The hostile 1983 takeover of Western Frontiers Inc. by Coeur d'Alene businessman Duane Hagadone was one of the best things that ever happened to Post Falls. It forced Bob Templin to take a long look at his adopted hometown.
He liked what Post Falls offered.
Where others saw a sleepy bedroom community, the hospitality pioneer saw potential. While most investors were scared away by a depressed housing market, he recognized a golden opportunity to buy Spokane River frontage at the heart of a large population base.
Most importantly, at 63, Templin had the courage and energy to start again. The rest is history. Templin's Resort not only has been successful since its doors opened on April 1, 1986, it has spurred a decade of commercial and industrial development that has transformed Post Falls.
Now, Templin has made a move that guarantees his fine resort will continue on long after he retires, if he ever does. The recent sale of Templin's riverside hotel to Cavanaughs Hospitality Corp. of Spokane means the resort will grow and prosper, and that Templin, at 74, finally will have time to devote to his dream of helping Post Falls build a legitimate downtown.

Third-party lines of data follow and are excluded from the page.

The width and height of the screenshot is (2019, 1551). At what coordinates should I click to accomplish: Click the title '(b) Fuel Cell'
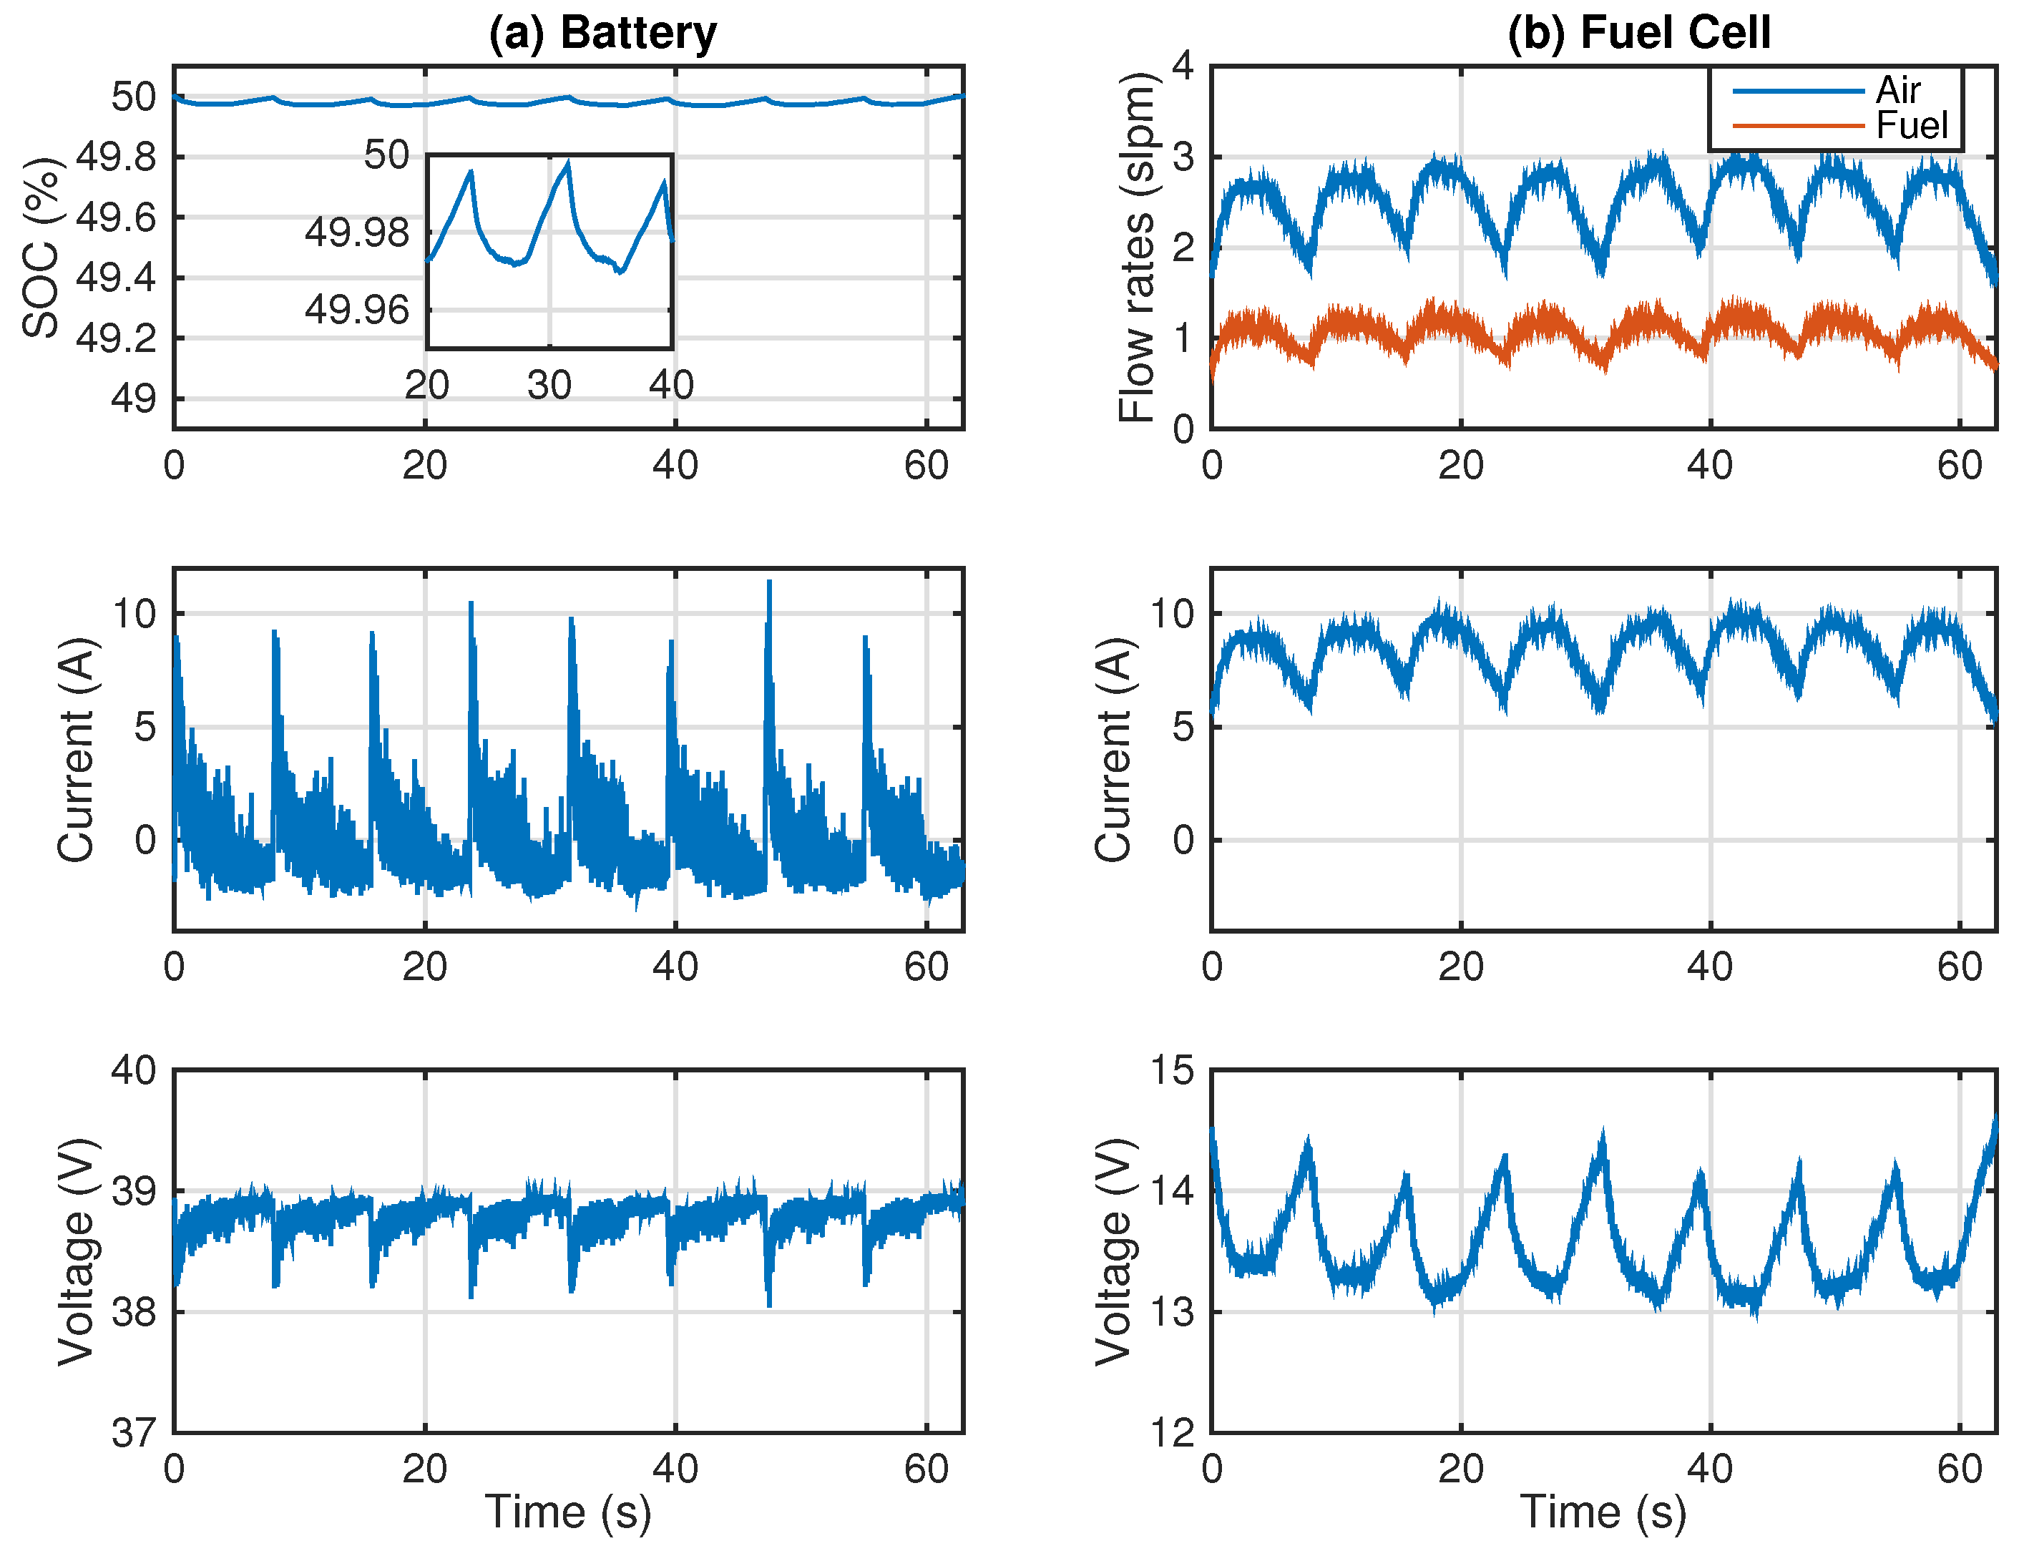coord(1638,33)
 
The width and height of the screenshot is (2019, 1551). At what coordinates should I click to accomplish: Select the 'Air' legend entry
coord(1897,90)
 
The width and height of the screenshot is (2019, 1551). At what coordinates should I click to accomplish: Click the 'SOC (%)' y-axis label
coord(41,248)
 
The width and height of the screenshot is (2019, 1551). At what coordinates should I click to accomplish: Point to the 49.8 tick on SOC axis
coord(117,157)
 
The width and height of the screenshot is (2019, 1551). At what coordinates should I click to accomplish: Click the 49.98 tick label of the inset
coord(357,232)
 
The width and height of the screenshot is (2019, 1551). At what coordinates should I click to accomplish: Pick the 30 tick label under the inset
coord(549,385)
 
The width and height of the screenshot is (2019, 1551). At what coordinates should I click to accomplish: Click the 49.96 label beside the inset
coord(357,309)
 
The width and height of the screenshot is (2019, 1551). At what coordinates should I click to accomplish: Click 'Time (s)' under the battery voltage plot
coord(568,1512)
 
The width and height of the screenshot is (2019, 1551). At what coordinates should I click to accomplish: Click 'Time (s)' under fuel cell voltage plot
coord(1603,1512)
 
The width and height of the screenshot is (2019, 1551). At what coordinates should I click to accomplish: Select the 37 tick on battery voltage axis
coord(134,1433)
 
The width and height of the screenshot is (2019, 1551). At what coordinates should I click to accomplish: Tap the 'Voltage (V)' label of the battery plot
coord(77,1252)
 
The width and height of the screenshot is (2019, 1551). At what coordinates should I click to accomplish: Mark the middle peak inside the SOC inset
coord(568,162)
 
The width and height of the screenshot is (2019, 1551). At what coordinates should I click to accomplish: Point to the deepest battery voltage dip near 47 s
coord(769,1303)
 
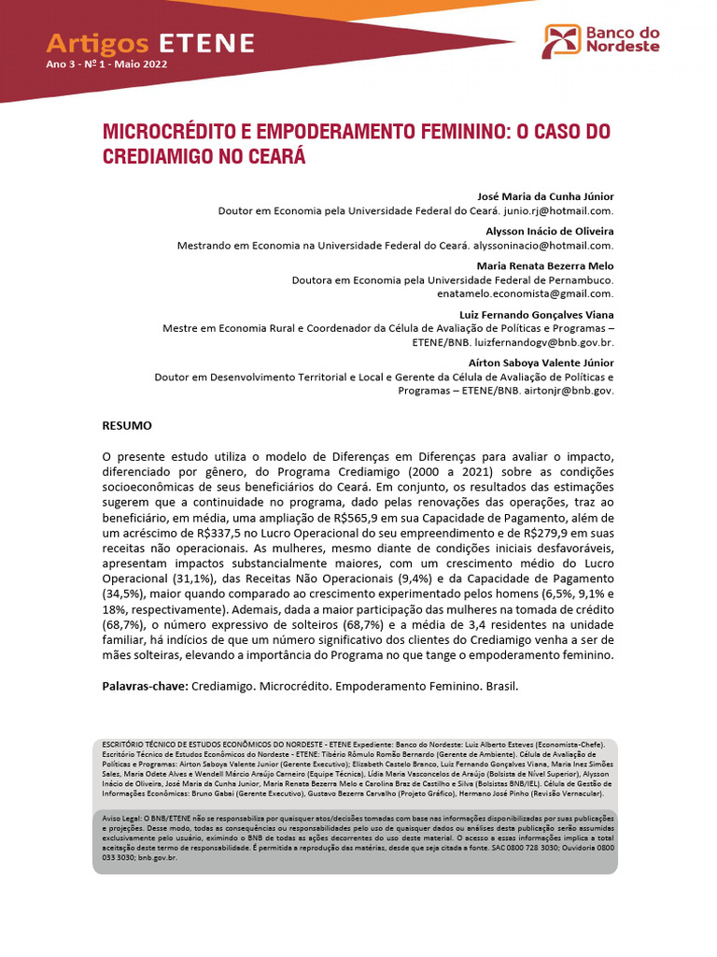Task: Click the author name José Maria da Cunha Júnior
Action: click(545, 196)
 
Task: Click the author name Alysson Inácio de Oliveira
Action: click(550, 231)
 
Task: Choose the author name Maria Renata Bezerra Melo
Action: click(545, 265)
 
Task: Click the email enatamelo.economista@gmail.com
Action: click(525, 293)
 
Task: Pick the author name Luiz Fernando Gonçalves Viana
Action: click(537, 314)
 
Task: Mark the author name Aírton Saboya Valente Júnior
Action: click(541, 362)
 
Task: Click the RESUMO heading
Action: click(127, 425)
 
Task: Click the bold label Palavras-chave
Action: click(144, 687)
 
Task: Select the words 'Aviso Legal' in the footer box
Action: click(121, 818)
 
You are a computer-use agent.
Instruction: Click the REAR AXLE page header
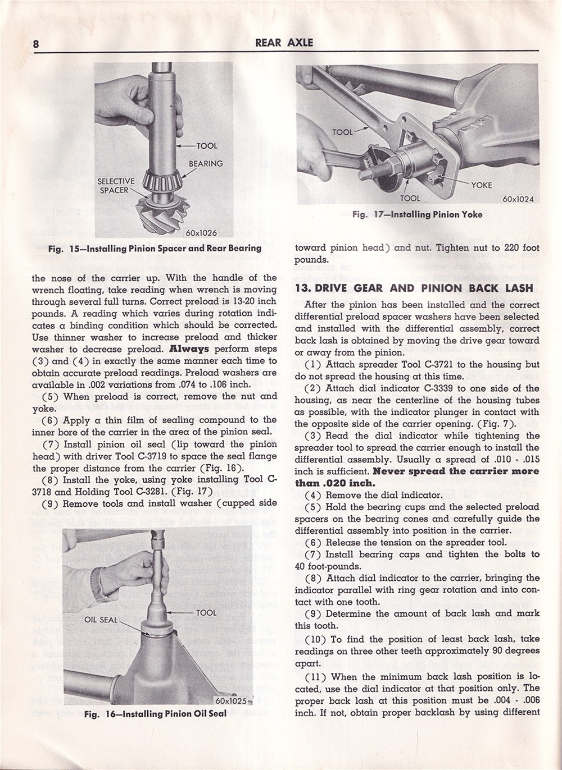pos(284,42)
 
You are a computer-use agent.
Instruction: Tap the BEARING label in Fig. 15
pos(206,163)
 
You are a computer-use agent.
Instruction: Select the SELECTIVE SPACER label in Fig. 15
pos(116,186)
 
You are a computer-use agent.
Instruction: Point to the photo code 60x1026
pos(201,232)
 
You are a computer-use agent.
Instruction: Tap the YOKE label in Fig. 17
pos(481,185)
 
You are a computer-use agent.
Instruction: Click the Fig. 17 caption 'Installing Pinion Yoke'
pos(416,214)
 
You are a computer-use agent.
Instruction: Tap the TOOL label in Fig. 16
pos(206,612)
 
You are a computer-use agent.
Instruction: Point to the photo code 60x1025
pos(231,700)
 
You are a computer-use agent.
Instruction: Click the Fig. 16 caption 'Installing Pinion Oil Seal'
pos(155,714)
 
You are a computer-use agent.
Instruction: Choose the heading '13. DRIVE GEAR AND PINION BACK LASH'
pos(414,288)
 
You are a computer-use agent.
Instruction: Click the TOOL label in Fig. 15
pos(206,146)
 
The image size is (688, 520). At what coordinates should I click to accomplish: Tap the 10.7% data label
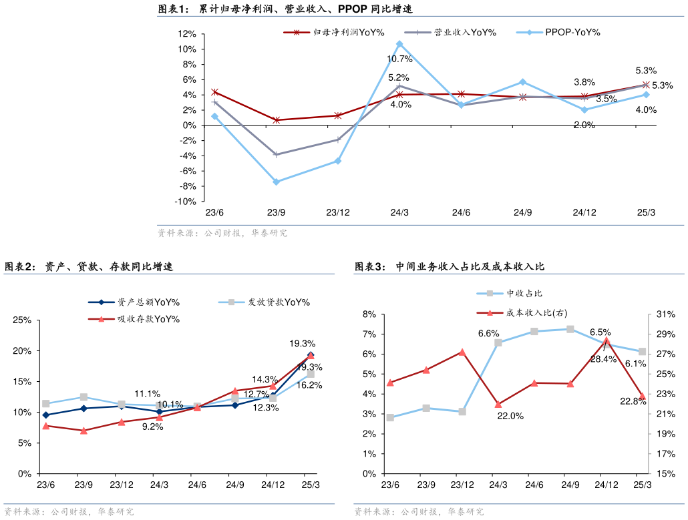pyautogui.click(x=399, y=59)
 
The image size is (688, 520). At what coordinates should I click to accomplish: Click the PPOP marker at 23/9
pyautogui.click(x=276, y=182)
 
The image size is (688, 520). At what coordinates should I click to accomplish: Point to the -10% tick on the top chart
pyautogui.click(x=186, y=202)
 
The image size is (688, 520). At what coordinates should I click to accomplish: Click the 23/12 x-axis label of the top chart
pyautogui.click(x=337, y=213)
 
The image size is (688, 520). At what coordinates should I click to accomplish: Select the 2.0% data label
pyautogui.click(x=584, y=125)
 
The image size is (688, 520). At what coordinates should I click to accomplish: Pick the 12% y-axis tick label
pyautogui.click(x=187, y=34)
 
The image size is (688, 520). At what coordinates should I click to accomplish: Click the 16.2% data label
pyautogui.click(x=309, y=385)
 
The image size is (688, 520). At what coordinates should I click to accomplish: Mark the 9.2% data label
pyautogui.click(x=153, y=427)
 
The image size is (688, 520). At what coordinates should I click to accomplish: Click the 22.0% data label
pyautogui.click(x=510, y=416)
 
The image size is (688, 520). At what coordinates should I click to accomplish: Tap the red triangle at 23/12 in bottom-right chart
pyautogui.click(x=462, y=352)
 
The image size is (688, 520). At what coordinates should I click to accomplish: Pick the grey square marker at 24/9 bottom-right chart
pyautogui.click(x=570, y=329)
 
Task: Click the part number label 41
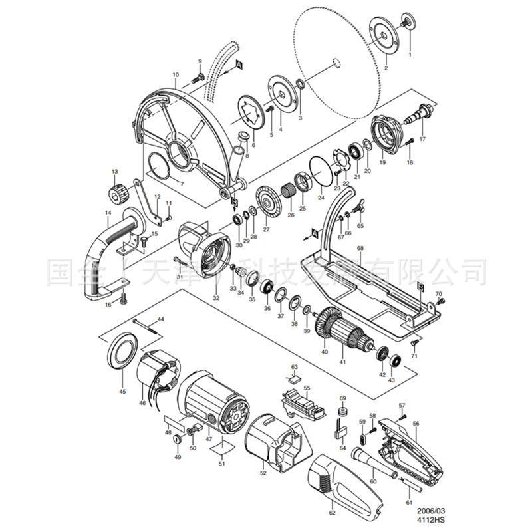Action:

Templin found the right buyer. The Spokane corporation, founded by Idaho-born Lou Barbieri, punctuated a vigorous expansion phase recently by buying Spokane's Ridpath Hotel as well as hotels in Yakima and Idaho Falls. It also has a strong marketing and sales program, which should enable Cavanaughs Templin's Resort to tap into the huge Puget Sound market.
"Sun Valley's biggest market is Seattle," Templin pointed out this week. "In fact, it now gets more visitors in the summer from there than at any other time. We need to become a four-season area for Seattle, too."
Mr. Hospitality is prepared to help the new management team achieve that end. Rather than rest on his accomplishments, Templin plans to maintain his office at the resort, serve on Cavanaughs board of directors and represent the corporation on the Best Western board of governors and the Idaho Travel Council. So begins the next phase of a remarkable career that dates back 60 years, to Ritzville, where Templin, as a teenager, was paid $2.50 a week and worked eight hours a day, seven days a week. Two years ago, as Templin celebrated his golden anniversary in North Idaho, a former employee estimated Templin has fed and housed 55 million people, and employed 30,000 others in his various businesses.
Post Falls should count itself lucky that fate brought this indomitable businessman to its doorstep.